More than 50 reactors have been built by various organizations at what is commonly called "the Site", including the ones that gave the world its first usable amount of electricity produced from nuclear power and the power plant for the world's first nuclear submarine. Although many are now decommissioned, these facilities represent the largest concentration of reactors in the world.
It is located on a 890-square-mile (2,310 km2) complex in the high desert of eastern Idaho, between Arco to the west and Idaho Falls and Blackfoot to the east. Atomic City, Idaho is just south. The lab currently employs approximately 4,000 people.

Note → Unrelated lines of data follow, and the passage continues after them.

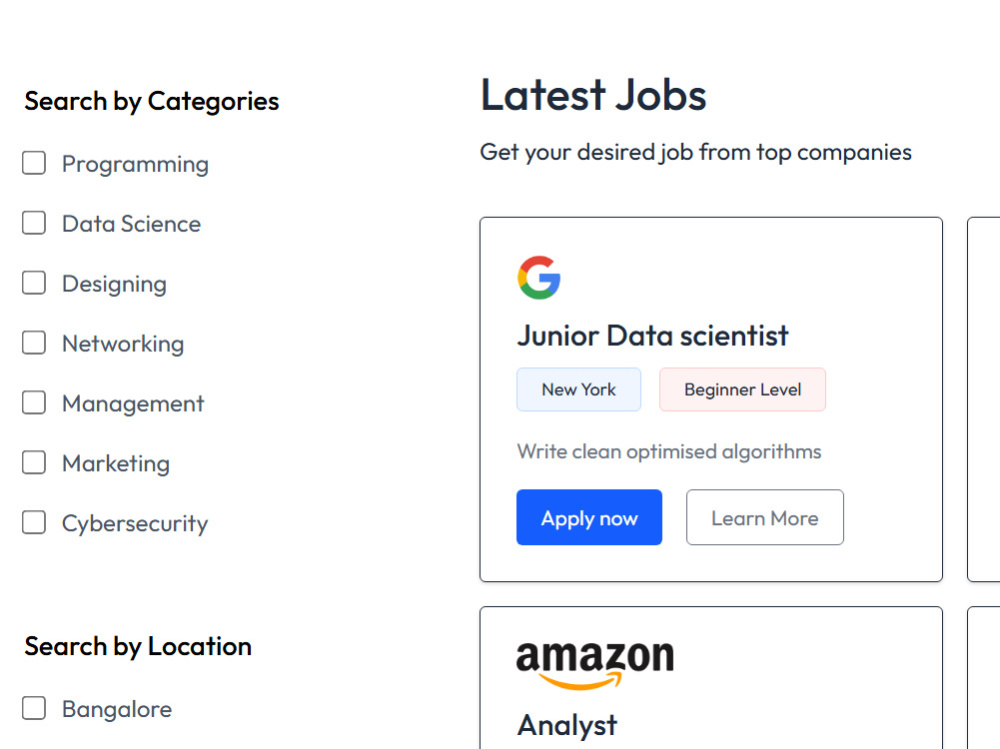Toggle the Management checkbox
This screenshot has height=749, width=1000.
pyautogui.click(x=34, y=403)
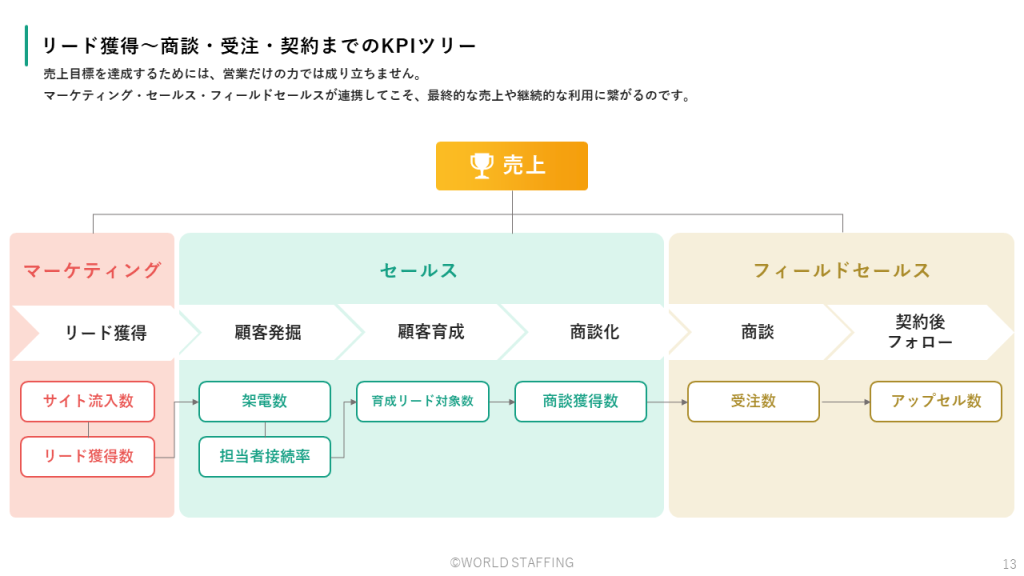Select the 顧客発掘 stage arrow
Viewport: 1024px width, 576px height.
coord(267,333)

What is now Idaho National Laboratory in southeastern Idaho began its life as a U.S. government artillery test range in the 1940s. Shortly after the Japanese attacked Pearl Harbor, the U.S. military needed a safe location for performing maintenance on the Navy's most powerful turreted guns. The guns were brought in via rail to near Pocatello, Idaho, to be re-sleeved, rifled and tested. As the Navy began to focus on post-World War II and Cold War threats, the types of projects worked on in the Idaho desert changed, too. Perhaps the most well-known was the building of the prototype reactor for the world’s first nuclear-powered submarine, the USS Nautilus
In 1949, the federal research facility was established as the National Reactor Testing Station (NRTS). In 1975, the United States Atomic Energy Commission (AEC) was divided into the Energy Research and Development Administration (ERDA) and the Nuclear Regulatory Commission (NRC). The Idaho site was for a short time named ERDA and then subsequently renamed to the Idaho National Engineering Laboratory (INEL) in 1977 with the creation of the United States Department of Energy (DOE) under President Jimmy Carter. After two decades as INEL, the name was changed again to the Idaho National Engineering and Environmental Laboratory (INEEL) in 1997. Throughout its lifetime, there have been more than 50 one-of-a-kind nuclear reactors built by various organizations at the facility for testing; all but three are out of service.